I’ve been working on editing the fourth episode of my Buffy the Vampire Slayer podcast, Things of Bronze, and in that episode I talk about how being a mom is like being the Slayer.

And then I’m reading Barbara Brownie and Danny Graydon’s The Superhero Costume: Identity and Disguise in Fact and Fiction and I run across Ana Álvarez-Errecalde’s beautiful work Symbiosis and it feels like my heart stops for a second. My breath catches.

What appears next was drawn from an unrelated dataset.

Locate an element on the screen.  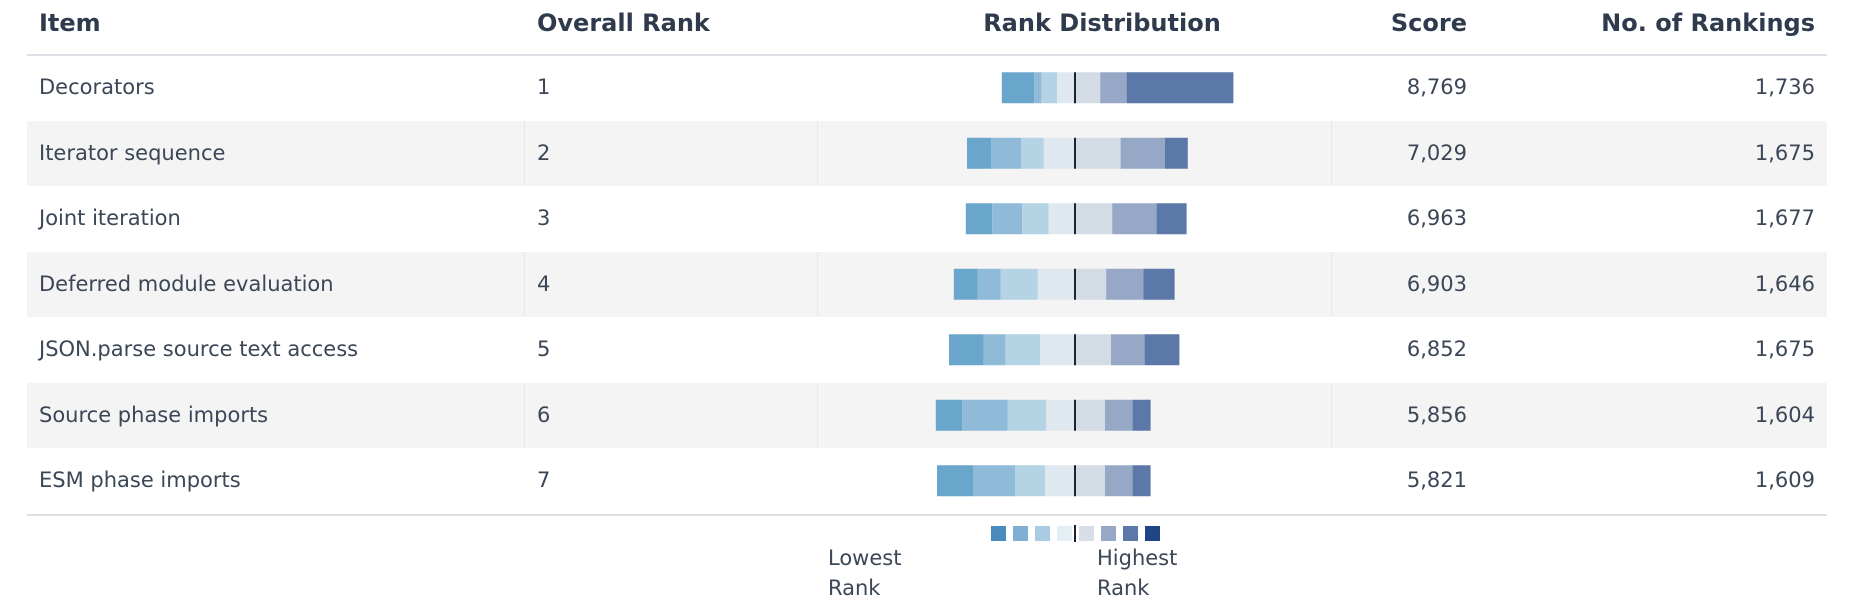
cell-overall-rank: 2 is located at coordinates (544, 152).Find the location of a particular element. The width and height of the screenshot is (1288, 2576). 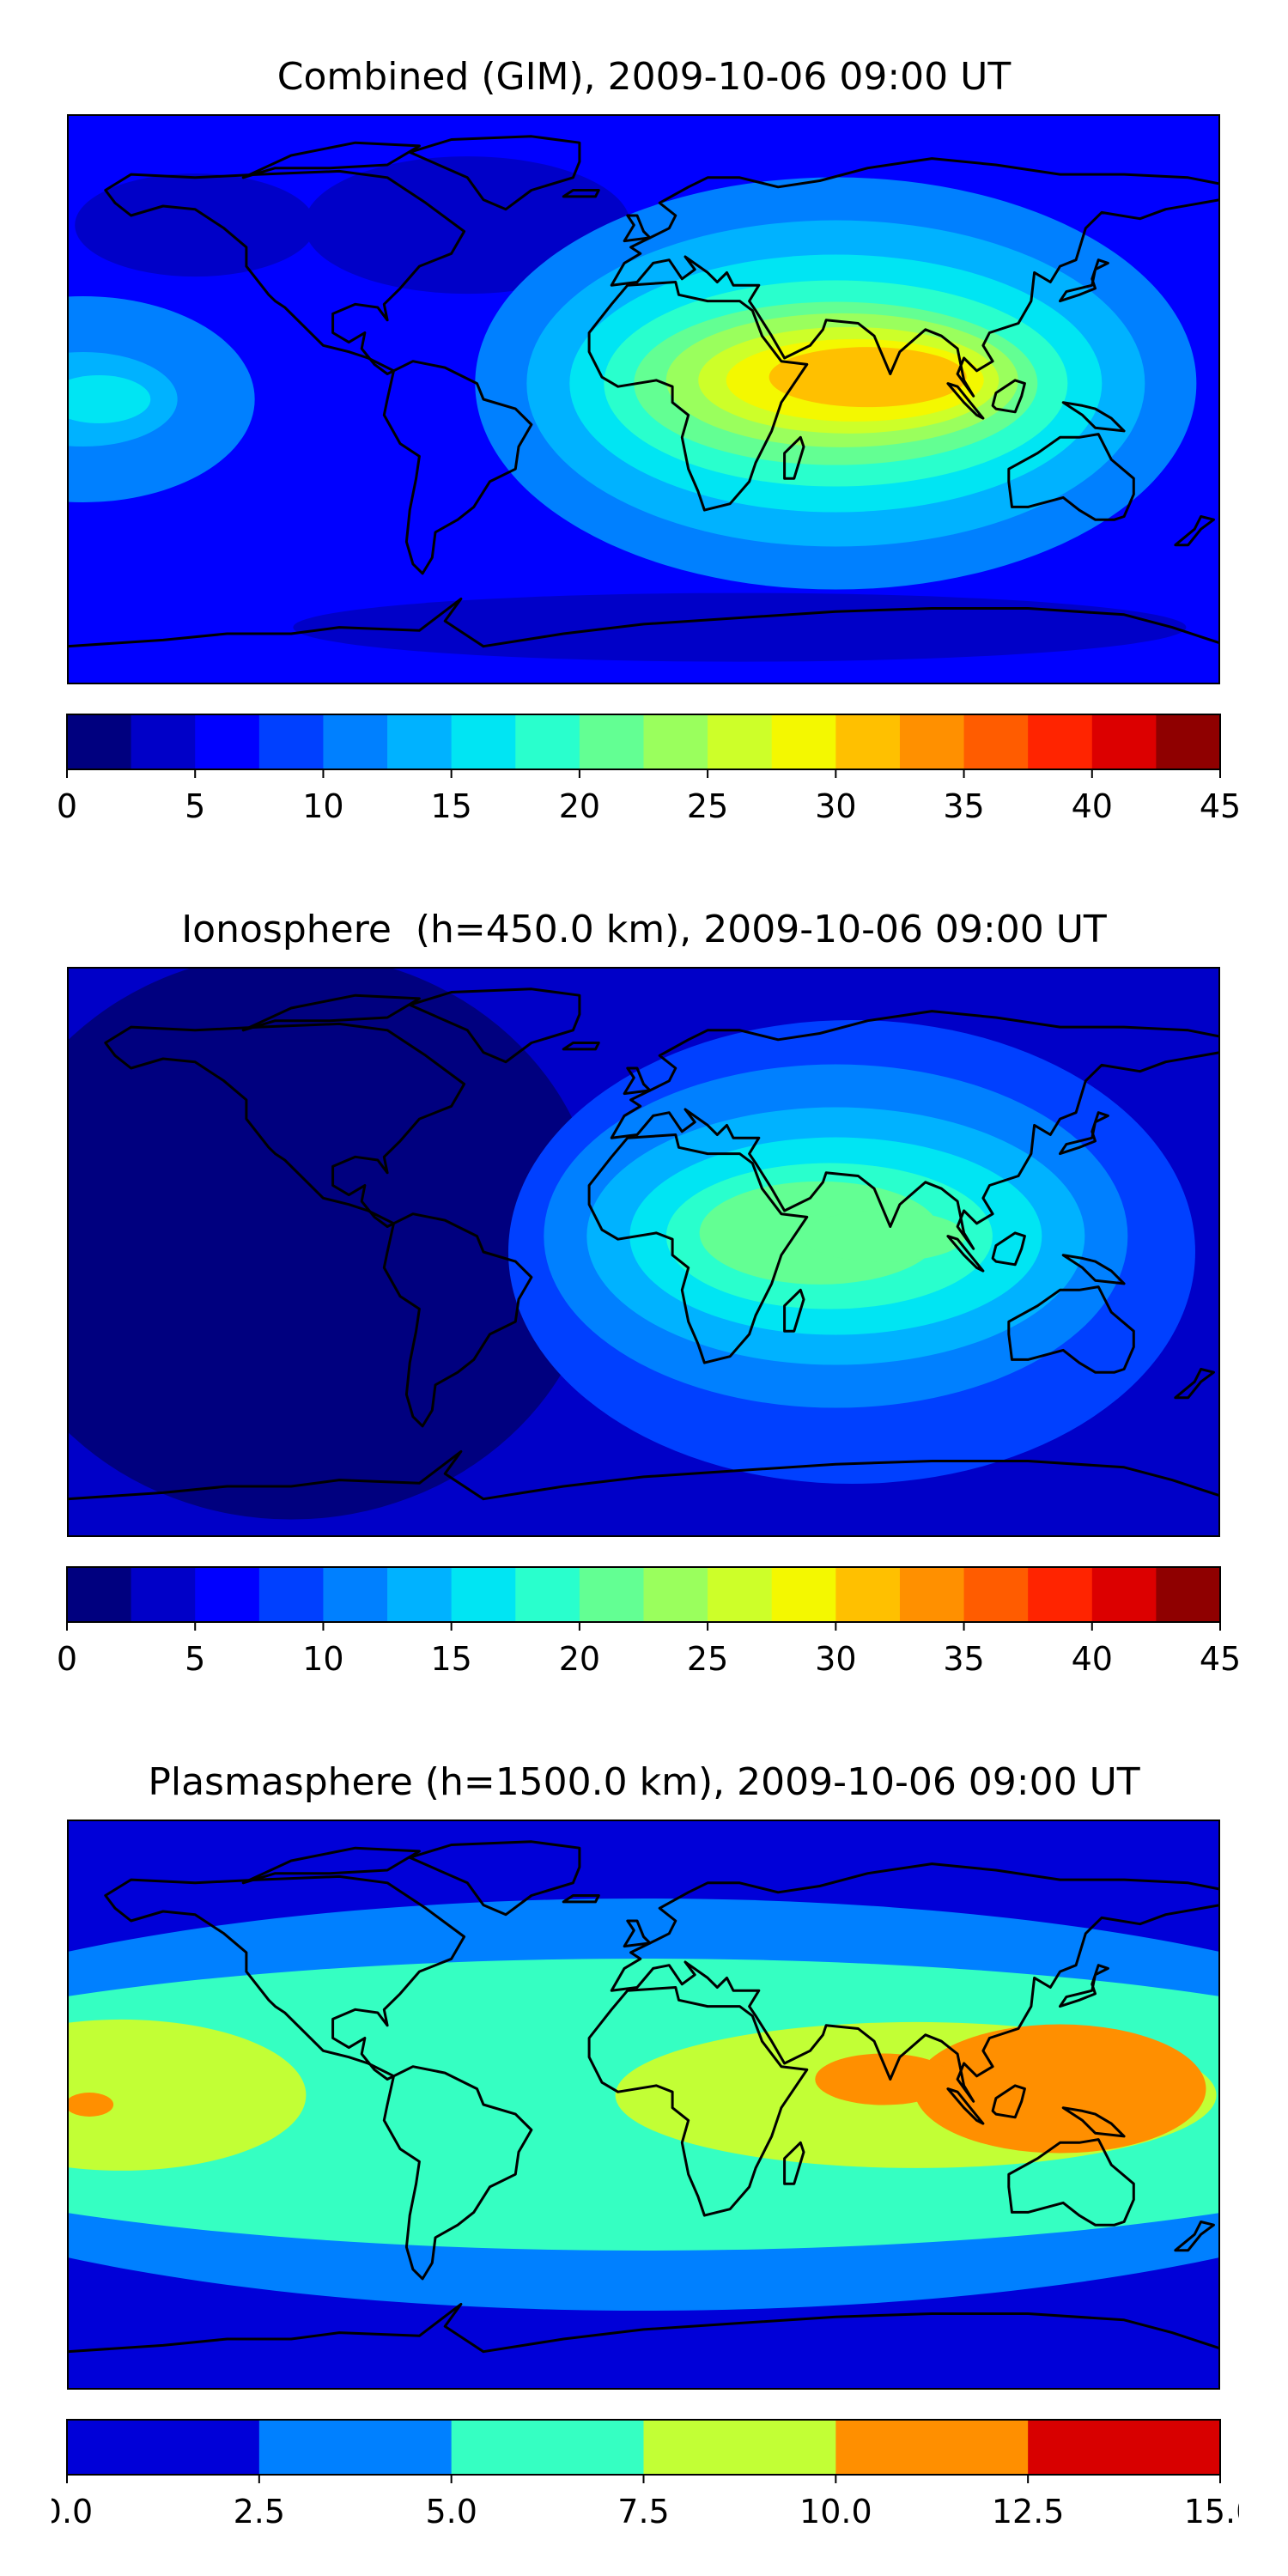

And I go track down this interview with her, and save it for later, knowing it’s going in the February issue of Genetrix:

 Symbiosis (The Four Seasons, 2013-2014) talks about relationships that nourish each other both physically and psychologically. It challenges the idea of a negated mother who also negates her body and her presence to her children, so they will all ultimately conform to our unattended, unloved, and unnourished society. It is not about being a “supermom.” It is about two complete beings that strengthen each other by the relationship they establish. That is where the mutual empowerment resides.

But also then I go back to Brownie & Graydon and flipping through I realize that Álvarez-Errecalde’s photograph is in a section called “Parent power,” with quotes like these:

As the death of family provoked the adoption of heroic identities in Batman and Spider-Man, new parents find themselves transformed by the birth of a child. (p. 130-131)

and

It is just as impossible to define any parent without acknowledging their parenthood, as it is to define Bruce Wayne without acknowledging Batman. (p. 131)

and

Parenthood, like crime-fighting, is labor-intensive, exhausting and emotionally draining... Superhero imagery allows parents to express the tremendous strength that is required in parenthood, along with the new sets of values that emerge with their new identity. (p. 131)

And this is all serendipitously making me feel immensely seen and I’m on the verge of tears.